On Fri, Sep 03, 2010 at 08:28:57AM +0300, kalinix wrote:
On Thu, 2010-09-02 at 16:39 -0400, Stephen Harris wrote:
You never upgrade the application? The database? Make config changes? Wow... to live in such a static world :-)
Most of our problems aren't OS related, they're app or config related... "change shared memory parameters for oracle", "start this at boot time", "add new network interface"... these all may prevent the server from booting cleanly and aren't the OS's fault. You don't want to find that out during a crisis scenario!
For this kind of issues there are testing servers and testing environment.
Which are fine for the testing servers...but how do you verify the change was properly implemented into production?
Gee people, Linux ain't windows, to get rebooted every day. Most of the problems you mentioned can be set on the fly, except of course hw
The problem _isn't_ the "on the fly" changes. In fact it's because most of this stuff can be done on the fly that implementation issues don't get noticed until reboot time.
Here's a great example that I came across 10 years ago...
The sybase rc script would su to the sybase user to pick up the required environment variables, then start all the databases. Fine, no problem. Except sometime in the past 3 years some new Sybase DBA decided to modify the .profile used by the sybase user so that it would ask what version of sybase to use. So when the DBAs su'd to sybase they'd get their variables set. Indeed the DBAs would source this file into their own .profile and they were all happy. This mistake went unnoticed for years because the machines didn't reboot... until one day there was a failure requiring a reboot... and the machine didn't complete booting. Why? Because the console was waiting for someone to select the sybase version to use.

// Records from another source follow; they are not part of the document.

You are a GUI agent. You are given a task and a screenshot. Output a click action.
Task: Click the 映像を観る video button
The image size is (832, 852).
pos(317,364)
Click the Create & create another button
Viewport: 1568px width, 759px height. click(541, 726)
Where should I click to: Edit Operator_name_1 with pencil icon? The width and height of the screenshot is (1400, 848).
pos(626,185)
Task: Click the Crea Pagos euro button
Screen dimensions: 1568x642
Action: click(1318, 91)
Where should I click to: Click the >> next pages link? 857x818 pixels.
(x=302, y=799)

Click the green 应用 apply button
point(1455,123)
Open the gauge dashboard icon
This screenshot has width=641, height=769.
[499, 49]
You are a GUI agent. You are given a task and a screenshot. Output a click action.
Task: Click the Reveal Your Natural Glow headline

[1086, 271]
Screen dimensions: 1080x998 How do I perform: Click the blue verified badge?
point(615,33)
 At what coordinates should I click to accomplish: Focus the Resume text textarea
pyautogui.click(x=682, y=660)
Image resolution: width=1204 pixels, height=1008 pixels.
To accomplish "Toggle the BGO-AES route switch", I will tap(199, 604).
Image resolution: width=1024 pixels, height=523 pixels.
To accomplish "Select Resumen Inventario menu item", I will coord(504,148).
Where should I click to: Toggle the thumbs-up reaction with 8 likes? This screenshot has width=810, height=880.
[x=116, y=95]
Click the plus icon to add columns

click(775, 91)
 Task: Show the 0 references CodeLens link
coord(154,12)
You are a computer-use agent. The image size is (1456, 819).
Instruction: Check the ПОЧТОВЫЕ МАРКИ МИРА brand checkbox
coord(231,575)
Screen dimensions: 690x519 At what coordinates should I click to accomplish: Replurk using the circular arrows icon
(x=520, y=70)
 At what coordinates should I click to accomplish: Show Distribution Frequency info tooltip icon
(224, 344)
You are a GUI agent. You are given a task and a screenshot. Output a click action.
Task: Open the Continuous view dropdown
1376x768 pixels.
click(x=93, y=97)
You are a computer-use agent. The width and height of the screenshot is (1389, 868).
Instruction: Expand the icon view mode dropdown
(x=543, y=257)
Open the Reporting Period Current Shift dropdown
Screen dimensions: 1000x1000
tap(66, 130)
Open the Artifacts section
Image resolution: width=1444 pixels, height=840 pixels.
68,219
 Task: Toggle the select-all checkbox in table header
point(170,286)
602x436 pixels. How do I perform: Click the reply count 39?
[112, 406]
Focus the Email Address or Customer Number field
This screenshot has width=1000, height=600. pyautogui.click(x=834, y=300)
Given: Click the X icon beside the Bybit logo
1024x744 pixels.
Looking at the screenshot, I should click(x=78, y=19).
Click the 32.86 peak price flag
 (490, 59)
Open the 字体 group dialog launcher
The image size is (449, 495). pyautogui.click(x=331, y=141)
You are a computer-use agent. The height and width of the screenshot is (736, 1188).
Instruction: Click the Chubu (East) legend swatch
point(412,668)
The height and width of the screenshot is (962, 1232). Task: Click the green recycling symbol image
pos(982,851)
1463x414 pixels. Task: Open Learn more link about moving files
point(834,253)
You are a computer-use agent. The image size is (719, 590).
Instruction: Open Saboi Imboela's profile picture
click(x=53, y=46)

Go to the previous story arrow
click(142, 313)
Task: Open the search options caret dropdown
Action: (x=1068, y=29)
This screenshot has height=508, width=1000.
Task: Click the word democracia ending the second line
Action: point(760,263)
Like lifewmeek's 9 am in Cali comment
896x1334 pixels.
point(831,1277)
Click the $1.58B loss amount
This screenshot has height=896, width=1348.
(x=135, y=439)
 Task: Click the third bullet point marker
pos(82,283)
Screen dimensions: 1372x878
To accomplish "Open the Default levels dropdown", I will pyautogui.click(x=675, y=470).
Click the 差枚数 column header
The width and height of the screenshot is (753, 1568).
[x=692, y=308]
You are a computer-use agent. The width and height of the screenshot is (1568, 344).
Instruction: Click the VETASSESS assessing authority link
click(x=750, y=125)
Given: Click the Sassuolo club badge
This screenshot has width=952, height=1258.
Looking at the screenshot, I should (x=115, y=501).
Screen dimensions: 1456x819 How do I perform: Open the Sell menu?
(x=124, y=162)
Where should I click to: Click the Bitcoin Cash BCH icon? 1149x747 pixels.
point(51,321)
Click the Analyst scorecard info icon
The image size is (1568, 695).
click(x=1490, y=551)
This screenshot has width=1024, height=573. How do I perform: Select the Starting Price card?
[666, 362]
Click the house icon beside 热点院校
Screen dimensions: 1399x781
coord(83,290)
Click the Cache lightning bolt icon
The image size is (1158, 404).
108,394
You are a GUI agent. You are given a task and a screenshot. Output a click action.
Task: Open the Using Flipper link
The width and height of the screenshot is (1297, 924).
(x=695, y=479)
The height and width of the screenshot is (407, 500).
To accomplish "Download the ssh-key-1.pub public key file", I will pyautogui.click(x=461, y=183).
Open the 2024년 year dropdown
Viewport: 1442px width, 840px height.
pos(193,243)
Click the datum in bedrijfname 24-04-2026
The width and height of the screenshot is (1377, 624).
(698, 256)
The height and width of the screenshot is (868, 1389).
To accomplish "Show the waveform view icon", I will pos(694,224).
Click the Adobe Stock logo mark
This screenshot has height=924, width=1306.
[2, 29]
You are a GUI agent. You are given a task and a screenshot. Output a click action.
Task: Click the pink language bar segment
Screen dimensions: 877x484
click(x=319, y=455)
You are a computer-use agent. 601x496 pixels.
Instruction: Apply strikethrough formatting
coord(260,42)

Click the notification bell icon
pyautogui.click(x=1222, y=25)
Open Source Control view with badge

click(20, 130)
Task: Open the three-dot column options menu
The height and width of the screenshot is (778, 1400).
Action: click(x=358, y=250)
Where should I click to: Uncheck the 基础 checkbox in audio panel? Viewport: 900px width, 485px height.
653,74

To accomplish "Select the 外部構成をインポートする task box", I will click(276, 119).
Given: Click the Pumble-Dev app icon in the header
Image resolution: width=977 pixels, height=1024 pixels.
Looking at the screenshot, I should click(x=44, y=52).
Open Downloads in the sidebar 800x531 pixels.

servers. Did you people heard about change management in the first place? What kind of enterprise environment is that where changes are made without any change process? What if such an update breaks the core
I'm glad you have perfect people who never make mistakes. I wish we did at my place! No amount of paperwork (and, wow, we have lots of that!) will prevent mistakes :-(
Anyway, what I'm worried about is seeing the "windows philosophy" (rebooting for cleaning memory leak - instead of killing the process which generates that leak, rebooting in order to update your applications - instead of restart only that particular application aso) becoming dominant in the linux world. And this is not good.
You're not seeing this. You're seeing contingency planning and verification that services _will_ restart after an outage with minimum disruption.
Prior to this policy my server had been up 1300+ days and was stable. It didn't require patching because I'd removed all unnecessary packages and none of the security alerts had any impact on my machine and we hadn't encountered any OS bugs needing fixing.
I've been a Unix "geek" for 20+ years now; I don't like a 90 day reboot policy; I just pointed out what we have, and a rationale for it. However I don't get to tell the CIO of a fortune 100 (fortune 50; fortune 10?) company that his policy is... questionable :-)